Préparez-vous à un grand voyage temporel et géographique décoiffant : la France, l'Italie, l'Égypte. Votre guide : Henri IV ou plutôt sa tête détachée de son corps un soir d'automne 1793 par une foule en furie se déchaînant dans la basilique Saint Denis sous les yeux effarés du gardien de ce lieu de sépulture royale, le sacristain Gustave le Mont. Deux amants dans cette nuée de fous furieux : Lorenzo, le révolutionnaire venu d'Italie, et la belle Arabella. Acteurs et spectateurs de ce déploiement de colère, de violence sur des charognes, des squelettes, sur tous symboles de la dictature monarchique et de ces Bourbons d'une omnipotence insupportable à l'origine de tant de malheurs et de désespoir. La scène est cataclysmique, effroyable. La jeune femme se fait comptable des corps, des vêtements, des bijoux et autres trésors volés, souillés...
Tout est sorti de la Basilique, la dernière capture est Henri IV, "porté sur les bras au-dessus des têtes, non qu'il soit pesant, il suffirait d'un souffle pour qu'il s'éparpille comme pissenlit au vent, tant la moisissure l'a rongé, mais personne ne veut plus mourir étouffé dans ses habits. [...] Pauvre de lui, le grand roi est détroussé de tout ce qui brille, sauf peut-être de la lumière de la fin, celle du dernier spasme, quand sa vie est passée devant ses yeux, cet éclat secret de sous les paupières que personne n'a voulu ou n'a pu fermer une fois sa dernière heure venue, l'éclat qui l'a suivi dans sa tombe, quittant les yeux partis en pourriture pour se lover dans le vide des orbites et y résister près d'un siècle, l'éclat que personne ne pourra plus lui dérober. Ni cette nuit, ni jamais ."
Ces hommes et ces femmes en fureur ne peuvent imaginer avoir libérer en réalité un monarque refusant de mourir, ce roi de France et de Navarre inoubliable.
Arabella au milieu de cet océan d'immondices, dont la robe rouge, telle celle de la reine Margot enfouissant la tête de son amant dans ses jupes, continue à compter. Elle ne sait que son destin est d'ores et déjà scellé, qu'elle sera la gardienne de cette tête couronnée d'un reste de cheveux roux ayant roulé jusqu'à ses pieds. Lorenzo est assassiné, le rouge se répand encore et encore. Vite fuir en emportant ce qui reste d'Henri, l'homme à l'oreille percée, caché sous son jupon comme porteur d'une nouvelle vie... préfigurant l'enfant à venir déjà présent au creux du ventre de la fugueuse... Ce fils prédestiné à devenir le jumeau symbolique du décapité.

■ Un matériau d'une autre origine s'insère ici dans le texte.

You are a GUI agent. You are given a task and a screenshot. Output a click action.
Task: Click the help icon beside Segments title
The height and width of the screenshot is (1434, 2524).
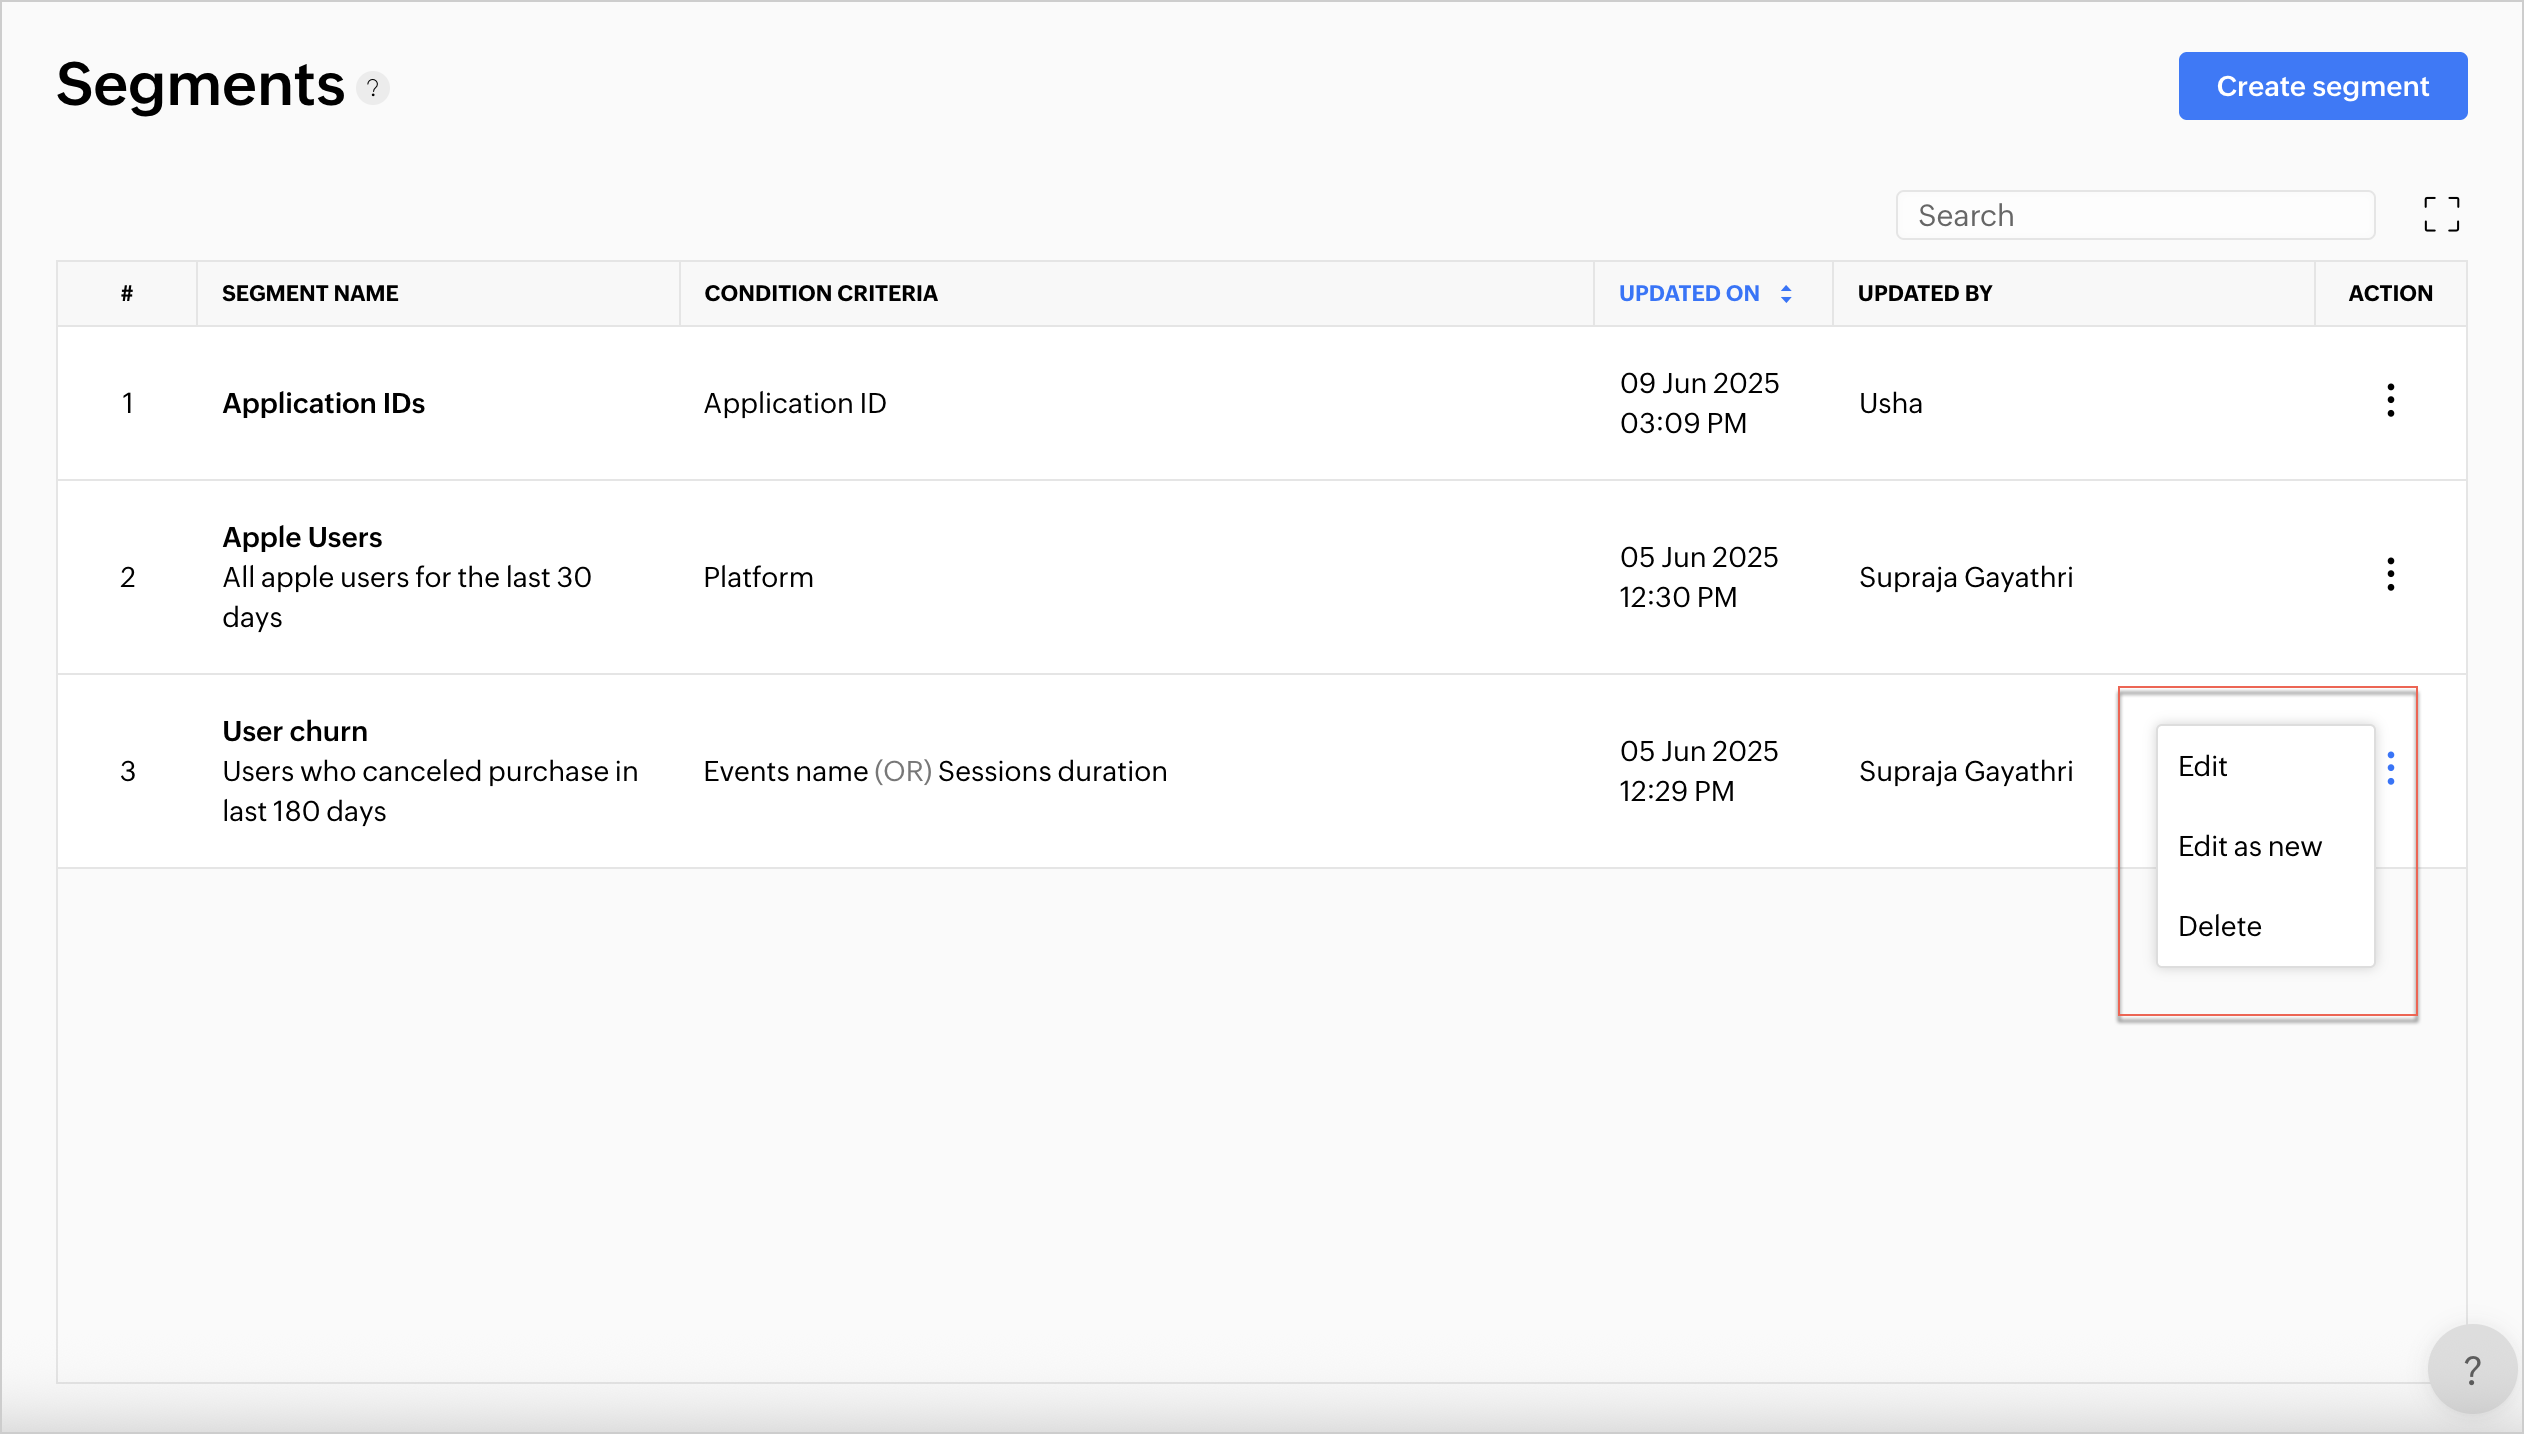pyautogui.click(x=373, y=88)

À partir de cet instant, Arabella et toutes celles et ceux qui la suivront, seront comme hantés par le roi ne cessant de murmurer, de raconter, de revenir sur les évènements célèbres ou intimes qui ont jalonné son existence hors du commun.
Bénédiction ou damnation, la mission qui échoit à chaque nouveau gardien de cet étrange fardeau jusqu'à nos jours est lourde. Alors que les éléments se déchaînent, que les tempêtes de l'Histoire emportent tout sur leur passage, Henri murmure, râle, conseille, prévient, tel un ami, un prédicateur, un magicien, un fou, un sage.
L'immuabilité des choses nous saute aux yeux, nous qui avons l'insigne honneur de lire ce roman incroyable.
D'une pertinence et d'une poésie soufflantes !
Je vous laisse donc découvrir ces pages magnifiquement traduites, d'un lyrisme et d'une atemporalité remarquables.